Alors que la 43e édition du festival Montpellier Danse vient de débuter, son directeur, Jean-Paul Montanari, s’est vu remettre jeudi les insignes de Commandeur des Arts et des Lettres. Il voulait remercier « surtout (sa) mère, dont l’amour (lui) aura sauvé (…) de la banalité ».

Très attendue, la création de Mathilde Monnier lumières noires traite des violences faites aux femmes. La chorégraphe (à la tête du CCN de Montpellier de 1994 à 2013) s’appuie sur la série (2021), de Valérie Urrea et Nathalie Masduraud, diffusée sur Arte, tirée de textes d’auteurs actuels (dont Lola Lafon, Alice Zeniter, Agnès Desarthe , Siri Hustvedt…), soit 24 situations sur le harcèlement de rue, les agressions sexuelles, les tentatives de viol, les manipulations verbales, la lesbophobie, les insultes…

D’immenses souches d’oliviers (le plus vieux a deux cents ans !) jonchent le sol. Certains semblent avoir été brûlés, d’autres fument encore. Huit performeurs (habits de tous les jours, bottines) sont assis en fond de scène, dans le noir.

L’actrice portugaise Isabel Abreu s’avance. Elle revit en racontant un plaidoyer – elle joue le rôle d’une avocate – devant un collègue qui l’assomme en louant la beauté de son chignon… Les moignons se mettent à fumer tandis que la rage gagne les têtes. Les huit femmes sont alors au sol, jambes ouvertes face au public. L’obscénité supposée de l’attitude est contredite par le regard sombre qui signifie : « Qu’est-ce qui t’arrive ? »

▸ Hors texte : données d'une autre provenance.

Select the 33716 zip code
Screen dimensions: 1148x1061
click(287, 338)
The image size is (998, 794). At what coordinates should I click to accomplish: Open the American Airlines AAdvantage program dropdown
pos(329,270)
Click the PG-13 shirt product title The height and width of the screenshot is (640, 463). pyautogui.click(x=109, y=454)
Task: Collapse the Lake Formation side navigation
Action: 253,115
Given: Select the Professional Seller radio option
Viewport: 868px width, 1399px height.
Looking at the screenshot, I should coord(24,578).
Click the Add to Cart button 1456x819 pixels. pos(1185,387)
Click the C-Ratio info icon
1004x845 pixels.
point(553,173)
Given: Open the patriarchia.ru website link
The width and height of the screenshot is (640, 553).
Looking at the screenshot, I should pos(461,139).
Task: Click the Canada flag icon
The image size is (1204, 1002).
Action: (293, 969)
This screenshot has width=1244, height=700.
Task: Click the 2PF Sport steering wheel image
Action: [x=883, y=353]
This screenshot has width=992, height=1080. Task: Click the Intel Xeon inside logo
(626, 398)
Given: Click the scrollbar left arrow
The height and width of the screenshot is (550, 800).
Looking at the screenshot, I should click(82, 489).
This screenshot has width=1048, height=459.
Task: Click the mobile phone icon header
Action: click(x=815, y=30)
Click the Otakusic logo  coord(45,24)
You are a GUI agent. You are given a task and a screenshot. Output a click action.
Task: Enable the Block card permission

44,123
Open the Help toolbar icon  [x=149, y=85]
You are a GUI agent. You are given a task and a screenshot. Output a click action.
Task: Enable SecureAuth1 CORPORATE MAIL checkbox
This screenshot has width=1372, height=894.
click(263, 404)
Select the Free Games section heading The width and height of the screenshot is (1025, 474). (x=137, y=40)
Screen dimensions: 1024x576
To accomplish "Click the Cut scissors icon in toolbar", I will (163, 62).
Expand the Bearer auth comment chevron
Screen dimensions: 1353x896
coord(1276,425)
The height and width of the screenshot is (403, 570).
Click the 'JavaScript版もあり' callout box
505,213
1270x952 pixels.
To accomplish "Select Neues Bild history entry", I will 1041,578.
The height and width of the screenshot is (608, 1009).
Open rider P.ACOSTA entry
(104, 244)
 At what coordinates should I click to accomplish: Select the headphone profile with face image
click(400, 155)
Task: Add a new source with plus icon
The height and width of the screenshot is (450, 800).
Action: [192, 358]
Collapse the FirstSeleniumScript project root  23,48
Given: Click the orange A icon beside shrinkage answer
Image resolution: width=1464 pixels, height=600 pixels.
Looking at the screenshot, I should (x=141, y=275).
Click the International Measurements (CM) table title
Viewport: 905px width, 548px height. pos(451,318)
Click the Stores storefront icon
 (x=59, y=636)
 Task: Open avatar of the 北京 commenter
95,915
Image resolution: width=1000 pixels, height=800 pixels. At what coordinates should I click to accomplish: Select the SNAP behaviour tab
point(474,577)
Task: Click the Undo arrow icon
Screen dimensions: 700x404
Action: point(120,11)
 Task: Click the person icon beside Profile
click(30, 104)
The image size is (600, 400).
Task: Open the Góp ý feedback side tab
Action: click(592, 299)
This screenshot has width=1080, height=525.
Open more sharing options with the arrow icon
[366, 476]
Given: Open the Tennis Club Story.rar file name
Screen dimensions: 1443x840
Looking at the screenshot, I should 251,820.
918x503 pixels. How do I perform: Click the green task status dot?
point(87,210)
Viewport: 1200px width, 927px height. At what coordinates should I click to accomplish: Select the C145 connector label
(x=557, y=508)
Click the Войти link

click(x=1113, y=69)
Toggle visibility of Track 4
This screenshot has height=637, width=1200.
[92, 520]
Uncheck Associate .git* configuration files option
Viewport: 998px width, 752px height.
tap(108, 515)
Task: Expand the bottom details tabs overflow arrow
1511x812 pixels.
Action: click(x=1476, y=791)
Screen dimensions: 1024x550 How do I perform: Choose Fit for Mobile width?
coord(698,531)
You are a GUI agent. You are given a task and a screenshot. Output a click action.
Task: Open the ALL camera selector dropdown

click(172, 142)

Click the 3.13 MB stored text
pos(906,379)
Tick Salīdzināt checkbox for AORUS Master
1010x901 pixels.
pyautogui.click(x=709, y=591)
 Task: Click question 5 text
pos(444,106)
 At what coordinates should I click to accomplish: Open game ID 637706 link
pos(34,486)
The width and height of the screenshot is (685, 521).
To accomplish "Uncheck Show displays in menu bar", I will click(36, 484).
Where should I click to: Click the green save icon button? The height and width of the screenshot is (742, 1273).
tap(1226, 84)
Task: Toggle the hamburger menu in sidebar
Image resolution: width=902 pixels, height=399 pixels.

Chacun à son tour vient vivre un texte qui évoque l’humiliation, le machisme, le harcèlement et même le viol, jusqu’au meurtre. Il y a l’apprentie réceptionniste licenciée, elle ne porte pas les talons de 8 cm réglementaires, et cette autre qui s’est fait siffler dans la rue, et celle qui s’est fait jeter de l’acide au visage. Ils sont bientôt escortés par les autres qui forment une masse, pulvérisant par leur seule présence ceux qui osent les vaincre.

Mathilde Monnier maîtrise habilement la palette des émotions. Tous présentent les symptômes physiques de l’inconfort, de la honte, de la souffrance. Derrière les grosses racines qui ne fument plus, on est allongé, les cuisses ouvertes ou les jambes rejetées en arrière. Une autre, coude à l’envers, a le visage contre terre… La séquence finale est emportée par la violence (non agressive) de la Mozambicaine Mai-Juli Machado Nhapulo (24 ans, on la sait très impliquée dans le lutte contre l’excision), qui nous envoie un uppercut virtuel en plein visage.